THINGS TO DO
• A. Answer these questions from the judgment excerpt:
(i) What time limit did the Court order for the matter?
(ii) On what date was the first notice issued pursuant to the order?
(iii) On what date does the signature indicate the final report was signed?
• B. Which full dates, given as day, month and year, appear in the judgment excerpt? List every one.
• C. Print the passage of the judgment excerpt starting at "Civil Applications No.3610" and ending at "the said proceedings.".

EXCERPTED TEXT
## BEGIN

Civil Applications No.3610 to 3625 of 1997.
“In view of the order passed in the main matters, Civil Applications filed by the respondents represented through Mr.K.S.Nanavati are also disposed of as no orders are required to be passed.”
Sd./­­ Date : 01/04/1997. [M. R. Calla, J.]
23.1 Thus, four months' time limit was ordered by the Court, which admittedly has not been ad­hered to by anyone as could be seen from the development after the said proceedings.
24. The petitioners have averred that the first notice pursuant to the aforesaid order came to be issued on 09/09/1997. The proceedings were numbered as reference no.55/97 and it culminated into the final report. Though the report does not indicate any date, the signature appended thereof indicate that it is signed on 22/10/2002. In the mean time, there was change of reconstruction of the board as is evident on the record. The petitioner's contention with regard to inordinate unexplained delay in the proceedings dehors the Court's order and time limit of four months would render entire proceedings vitiated cannot be brushed aside as untenable submission. Infact, the factor of delay is required to be born in mind as it is to be said that delay despite the Court's order of disposing of matter within four months is per say prejudicial. The Court has not to ad­here that the process was required to be viewed from the provision of Contract Labour Act and with the special reference to provisions of Section­10 of the Contract Labour Act, it would not preclude the workmen of an individual industry to take­out appropriate proceedings qua their entitlement to be treated as regular permanent employee on their establishing that the contract was bogus, sham and only hazard and deprived them of the right of receiving permanency benefit.
25. The delay in the proceedings though pleaded and though appears to be evident, in my view, cannot be said substantial bearing upon the proceedings but the delay has remained unexplained as the explanation of requirement of reconstituted board is of no avail. Infact, the delay did give some explanation rather legitimate explanation in the industry to treat as if the proceedings have come to an end. But, the fact remains that the present petitioner chose not to challenge the subsequent notices by reconstituted board like other similarly situated industry would take­out major substance from the plea of delay vitiating the proceedings. But, this factor should not be out­rightly rejected as causing no prejudice at all to the industry in question, that is the petitioner industry. Thus, bearing the delay aspect in mind, without attaching much importance to it, now let us examine further submissions as the notification is not required to be quashed only on the ground of belated action as the provision of Section­10 of the Contract Labour Act does not prescribe on such limitation and as the proceedings were as an offset of order of the Court the same could have been required to be completed within four months as prescribed. The non­completion of the same and continuation of the same in absence of a greater prejudice would not render the notification vitiated only on that ground as the Section­10 (1) of the Contract Labour Act is an exercise, which could have been taken­up by the State, independent of the order of the Court and when such an exercise envisaged then the action impugned is required to be viewed from that angle also.

## END

DATA SHOWN
## BEGIN

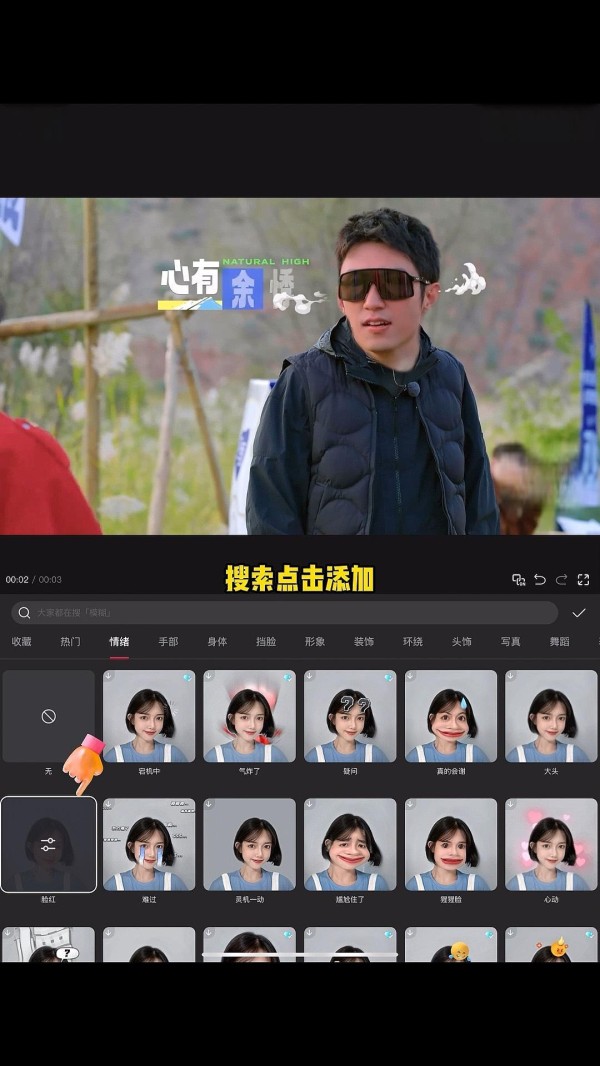The image size is (600, 1066).
Task: Open adjust sliders on 脸红 effect
Action: 48,845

## END

THE RESULTS
• A.
(i) Four months
(ii) 09/09/1997
(iii) 22/10/2002

• B.
01/04/1997
09/09/1997
22/10/2002

• C.
Civil Applications No.3610 to 3625 of 1997.
“In view of the order passed in the main matters, Civil Applications filed by the respondents represented through Mr.K.S.Nanavati are also disposed of as no orders are required to be passed.”
Sd./­­ Date : 01/04/1997. [M. R. Calla, J.]
23.1 Thus, four months' time limit was ordered by the Court, which admittedly has not been ad­hered to by anyone as could be seen from the development after the said proceedings.